Pneumologie 2015; 69 - A12
DOI: 10.1055/s-0035-1548642

The effect of IL-17A deficiency on infection and inflammation is strain dependent in acute murine pneumonia

B Wonnenberg 1, M Voss 1, A Honecker 1, M Bischoff 3, C Meier 2, T Tschernig 2, R Bals 1, C Beisswenger 1
  • 1Department of Internal Medicine V – Pulmonology, Allergology and Respiratory Critical Care Medicine, Saarland University, Homburg
  • 2Institute of Anatomy and Cell Biology, Saarland University, Homburg
  • 3Institute of Medical Microbiology and Hygiene, Saarland University, Homburg

Background: Bacterial pneumonia is worldwide a leading cause of mortality. Acute and chronic inflammations leading to destruction of lung tissue, impaired pulmonary gas exchange, and lung edema are characteristic hallmarks of severe pneumonia. IL-17A has a function in the host defense against a variety of bacterial and fungal pathogens. It was the aim of this study to examine the role of IL-17A during acute murine pneumonia.

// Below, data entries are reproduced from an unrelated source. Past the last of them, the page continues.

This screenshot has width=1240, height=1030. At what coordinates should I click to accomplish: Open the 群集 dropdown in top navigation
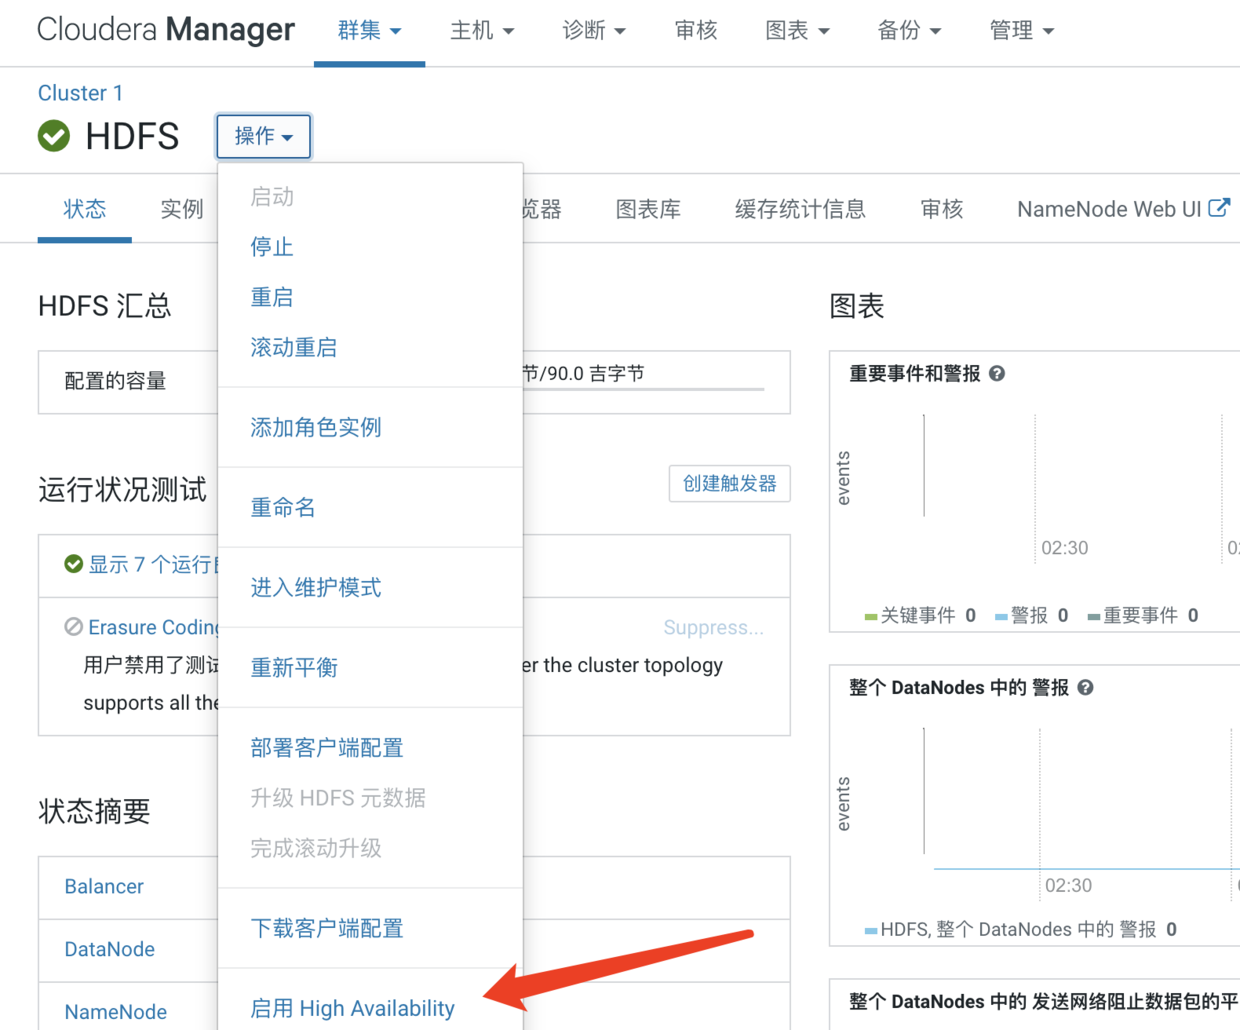tap(369, 31)
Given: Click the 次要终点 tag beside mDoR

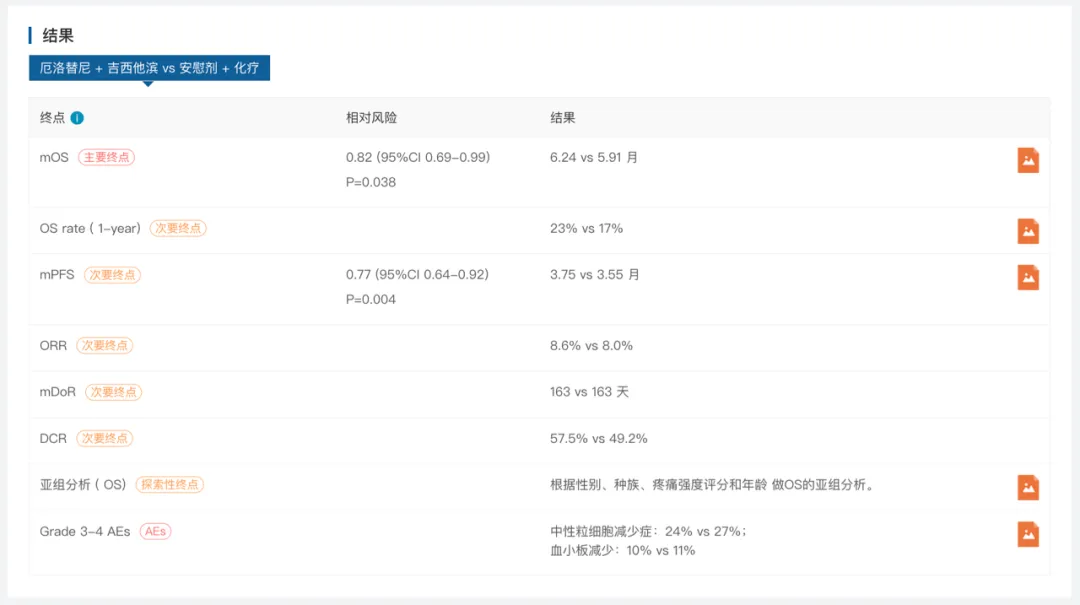Looking at the screenshot, I should pos(113,392).
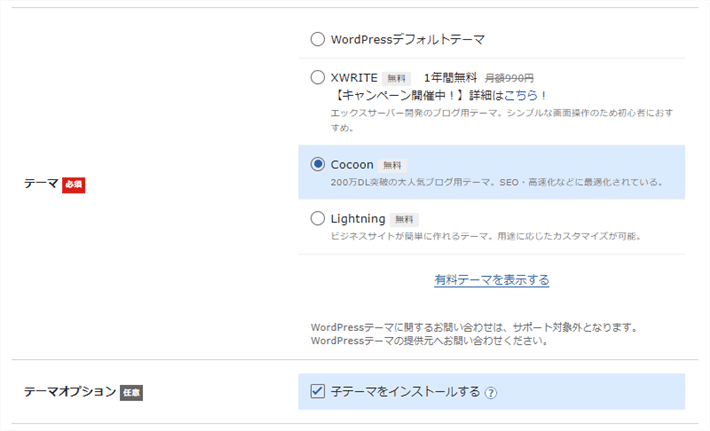
Task: Click the 無料 badge beside XWRITE
Action: 397,78
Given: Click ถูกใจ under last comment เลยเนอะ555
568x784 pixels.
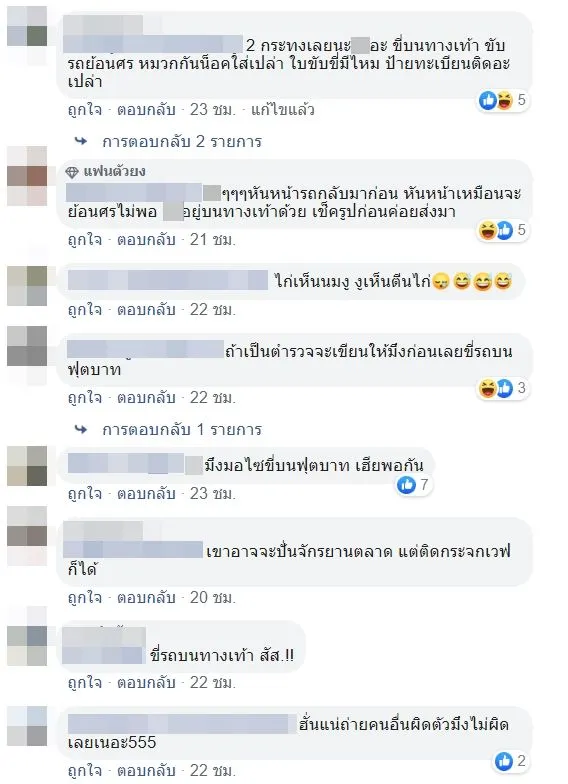Looking at the screenshot, I should 84,770.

Methods: C57BL/6 mice and C57BL/6 mice deficient for IL-17A were intranasally infected with Pseudomonas aeruginosa and Streptococcus pneumoniae for 48 hours. Survival rates and bacterial clearance from the lungs were determined. Alveolar cells were determined in bronchoalveolar lavage fluids. Measurements of cytokines in the lungs and plasma were performed.

Results: Bacterial clearance and survival were significantly increased in mice deficient for IL-17A infected with P. aeruginosa compared to corresponding WT mice. Numbers of total immune cells and concentrations of the inflammatory mediator KC were reduced in lungs of IL-17A deficient mice infected P. aeruginosa. Concentrations of KC were reduced in plasma of of IL-17A deficient mice infected P. aeruginosa. Bacterial clearance from the lungs was decreased in IL-17A deficient mice infected with S. pneumoniae.

Conclusions: These data show that the impact of IL-17A deficiency on bacterial clearance and pulmonary inflammation depends on the infecting bacterial strain in acute murine pneumonia.